地獄行きを免れた死者は、修羅界、餓鬼道、畜生道のいずれかへ進みます。

八大地獄へ

等活地獄の刑期は500年。罪は殺生(肉食や蚊等も含む)。
黒縄地獄の刑期は1000年。罪は殺生と窃盗。

等活地獄に落ちた者は互いに激しい敵意を抱き、出会うと鉄の爪で傷つけ合う。血と肉を失い、骨になり、蘇り、また傷つけるを繰り返す。

黒縄地獄に落ちた者は、鉄の縄を渡るが、背負った鉄の塊が重すぎて、下の大きな茹で釜に落ちてしまう。
鬼に捕まった者は焼けた鉄で、身体に縦横の印をつけられ、刻まれる。

集合地獄の刑期は2000年。罪は殺生、窃盗、邪淫。

集合地獄に落ちた者は、刀葉樹の林へ連れて行かれる。樹木のてっぺんの美女(あるいは美男)欲しさに、亡者は身体を刃物の葉で切り刻まれながら登るが、美女は消え、別の樹木に移動する。
そして落下し、登り、を永遠に繰り返す。

他人の子供を犯した者は、悪見処へ連れて行かれ、熱く煮えたぎる銅を肛門に流し込まれる。そして目の前で我が子が鬼に犯される苦しみを受ける。

衆合地獄の続き。

男でありながら男と性交した者は、多苦悩へ連れて行かれる。生前に関係を持った男子が炎に包まれ、その身体を抱くと自分も焼けて粉々になってしまう。

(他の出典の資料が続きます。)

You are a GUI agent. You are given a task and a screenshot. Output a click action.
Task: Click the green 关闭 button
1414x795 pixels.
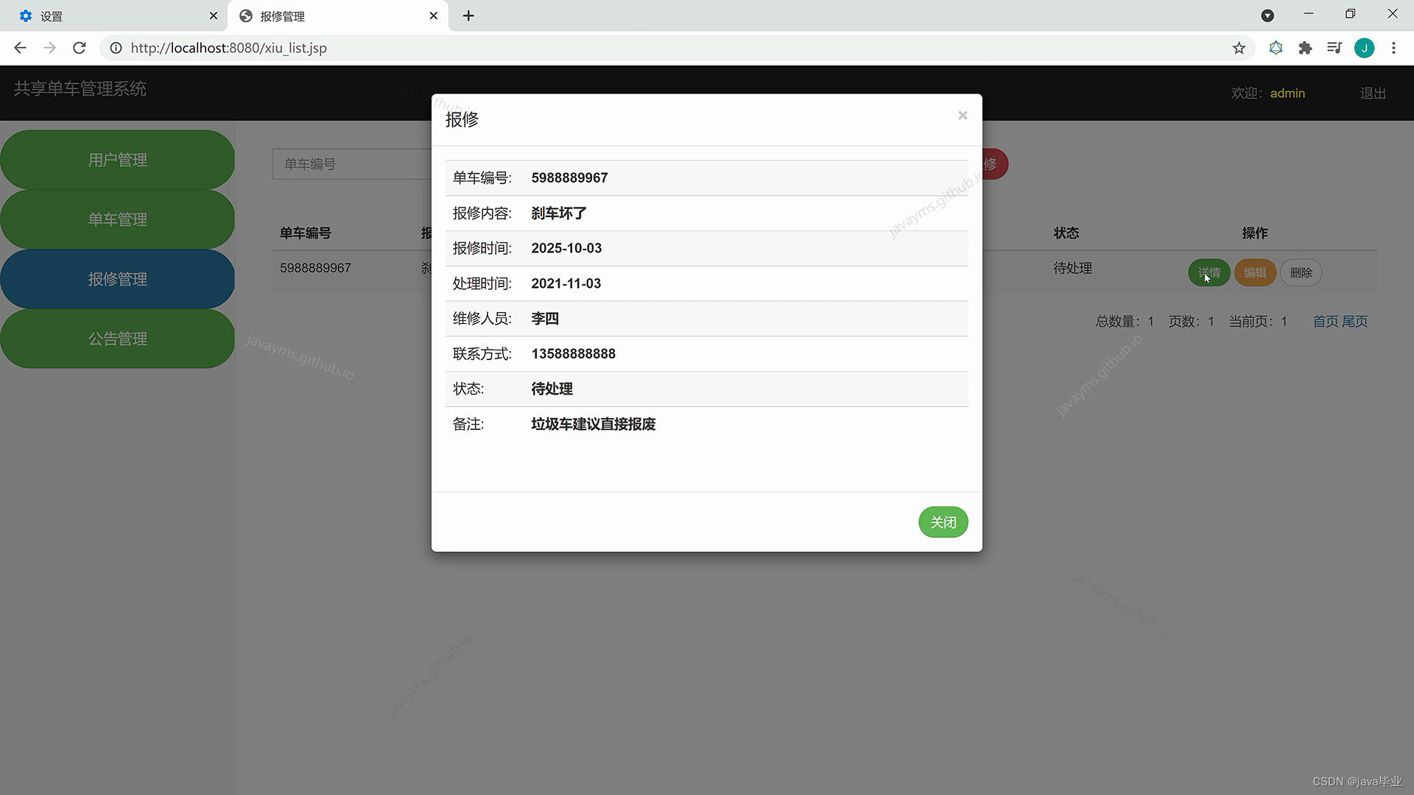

他家の女性と性的関係を持った者は、忍苦処へ落とされる。
足を上にして縛り上げて吊り下げられ、下から火を燃やして粉々に焼かれる。そして生き返るも、また焼かれ、を繰り返す。

叫喚地獄の刑期は4000年。罪は殺生、窃盗、邪淫、飲酒。

獄卒に鉄棒で頭を叩かれ、鍋であぶられ、熱した鉄板の上を歩かされ、茹で釜に入れられ、喉に溶けた銅を流し込まれ、五臓六腑を焼かれる。

大叫喚地獄の刑期は8000年。罪は殺生、窃盗、邪淫、飲酒、嘘。

叫喚地獄の苦しみに加え、受無辺苦では熱鉄のハサミで舌を抜き出され、眼球も同様。嘘をついたものが落ちる地獄とされる。

焦熱地獄の刑期は16000年。罪は殺生、窃盗、邪淫、飲酒、嘘、邪見(仏教の嘘の教えを流布)。
大焦熱地獄の刑期は半中劫。罪は殺生、窃盗、邪淫、飲酒、嘘、邪見、犯持戒人。

焦熱地獄は殺生、窃盗、飲酒、嘘、淫乱の罪をおかした者が落とされる。
火焔が亡者を焼き尽くし、蘇り、また焼かれを延々と繰り返す。

別室の分荼離迦では、他の亡者に涼しい逃げ場があると連れて行かれる。だが、たどり着いたのは劫火。一瞬にして焼かれ、また逃げるを繰り返す。
分荼離迦には、天界に生まれ変わって快楽を求めるために、自殺した者が落ちるという。

大焦熱地獄は尼を犯した者が落とされ、焦熱地獄に加えて激しい風が吹く。

阿鼻地獄の刑期は中劫。罪は殺生、窃盗、邪淫、飲酒、嘘、邪見、犯持戒人、父母や聖者の殺害。

亡者たちは頭から真っ逆さまに落とされ、二千年かけてたどり着く。
そして地獄の犬が吐き出した火車に乗せられ、阿鼻地獄へ向かう。

四方を鉄の城壁と鉄網に囲まれた阿鼻地獄には、巨大な狗がいて、例えようのない悪臭を吐き出す。そして咆哮し、火焔で罪人を焼き尽くす。

父母を殺害した者が、阿鼻地獄に落ちるとされる。

地獄太夫と一休

あまりの美しさに男たちが皆、堕落するといわれた室町時代の娼婦。
地獄絵図の着物姿から、地獄太夫と呼ばれた。

しかしあるとき、一休宗純(とんちで有名な僧侶)と出会い、悔い改め、死後、骸姿の自分をさらして人々を戒めたという。
どんな美女も死んで骨になるのだから、と遊女に夢中になる男たちを諫めた。

室町時代当時、地獄という存在が身近だったという、エピソード。

地獄の衰退

江戸時代になると平和が続いたことで、人々の地獄への恐怖が薄れていき、菩薩たちが地獄を制圧する絵図が描かれます。

さらに明治時代になると神道が国教となったことで、地獄を含めた、仏教の思想が徐々に衰退しました。